Berbeda dengan kegiatan silvikultur, konservasi maupun rehabilitasi DAS, maka fenomena kehutanan di tingkat tapak yang berkembang bisa dikaji melalui interpretasi data citra satelit atau hasil foto udara. Pun, fenomena sosial budaya bisa dilakukan dengan wawancara “daring”. Interpertasi atas pertumbuhan tinggi, riap, prosentase hidup semai, tingkat kesuburan lahan maupun aspek teknis lainnya bisa diproyeksikan melalui interpretasi data yang ada. Melalui pendekatan kuantitatif, hasilnya cukup valid dan bisa digunakan untuk kepentingan lebih lanjut.
Hal yang berbeda tidak berlaku pada aspek kehutanan sosial maupun perhutanan sosial yang umumnya bersifat kualitatif. Mengabaikan nilai-nilai sosial budaya sebagaimana tertuang dalam prinsip, kriteria, dan indikator sertifikasi –VLK, PHPL, ISPO dan RSPO- jelas akan menimbulkan persoalan krusial. Melakukan FPIC atau Padiatapa secara terbatas berbasis “daring”, akan banyak menghasilkan lobang kelemahan yang menganga. Demikian pula mengabaikan pengamatan di tingkat tapak dalam kegiatan identifikasi HCV untuk kawasan konservasi penting bernilai sosial budaya tinggi (NKT 5 & NKT 6) bisa melemahkan, bahkan menghilangkan konteks.
Secara konseptual, pengamatan di tingkat tapak merupakan salah satu teknik dalam kerja-kerja kehutanan berbasis pengumpulan data. Baik aspek sosial, ekonomi dan lingkungan. Databased itu untuk memperoleh gambaran mengenai pola kehidupan sosial, ekonomi dan budaya masyarakat yang tidak dapat diutarakan dengan kata-kata (kalimat). Pengamatan realitas sosial di tingkat tapak dapat pula digunakan untuk melakukan “cross check”. Apakah warga masyarakat benar-benar bertindak dan berperilaku sesuai dengan kebiasaan-kebiasaan yang diutarakan pada waktu proses wawancara. Jangan-jangan telah terjadi bias antara konsep ideal yang diutarakan dalam wawancara dengan realitas hasil pengamatan di tingkat tapak.
Lebih jauh, melalui pengamatan tapak secara lengkap, akan diperoleh gambaran mengenai gejala-gejala budaya (baca: tindakan, benda, dan peristiwa). Termasuk kaitan hubungan antar gejala yang bermakna bagi kehidupan masyarakat dan sumberdaya hutannya. Metode pengamatan di tingkat tapak dalam perkembangannya sangat membantu untuk melengkapi data primer yang dihasilkan dalam teknik wawancara.

━━━━

> _Rangkaian Latihan_
1. Jawab pertanyaan berikut berdasarkan teks tentang pengamatan di tingkat tapak.
(a) Dengan cara apa fenomena sosial budaya bisa dilakukan?
(b) Kode apa yang dipakai untuk kawasan konservasi penting bernilai sosial budaya tinggi?
(c) Apa saja yang termasuk gejala-gejala budaya?
2. Tolong tuliskan bagian teks tentang pengamatan di tingkat tapak antara "Berbeda dengan kegiatan" dan "kepentingan lebih lanjut.", termasuk kedua batasnya, tanpa perubahan apa pun.
Daftar di bawah ini adalah bahan tersendiri yang terpisah dari teks tentang pengamatan di tingkat tapak.

> _Daftar Tersedia_
━━━━

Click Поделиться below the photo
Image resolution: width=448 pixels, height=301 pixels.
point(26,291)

━━━━

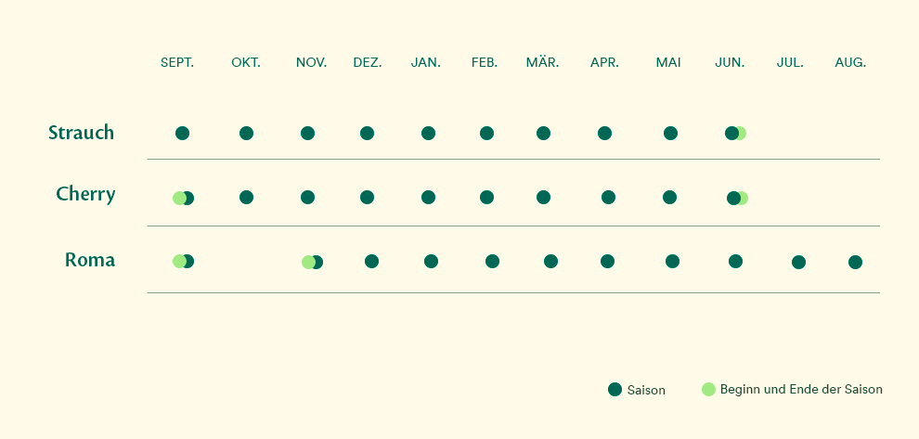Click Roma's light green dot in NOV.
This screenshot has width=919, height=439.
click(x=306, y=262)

━━━━

> _Jawaban Berurutan_
1.
(a) Dengan wawancara "daring".
(b) NKT 5 dan NKT 6.
(c) Tindakan, benda, dan peristiwa.

2.
Berbeda dengan kegiatan silvikultur, konservasi maupun rehabilitasi DAS, maka fenomena kehutanan di tingkat tapak yang berkembang bisa dikaji melalui interpretasi data citra satelit atau hasil foto udara. Pun, fenomena sosial budaya bisa dilakukan dengan wawancara “daring”. Interpertasi atas pertumbuhan tinggi, riap, prosentase hidup semai, tingkat kesuburan lahan maupun aspek teknis lainnya bisa diproyeksikan melalui interpretasi data yang ada. Melalui pendekatan kuantitatif, hasilnya cukup valid dan bisa digunakan untuk kepentingan lebih lanjut.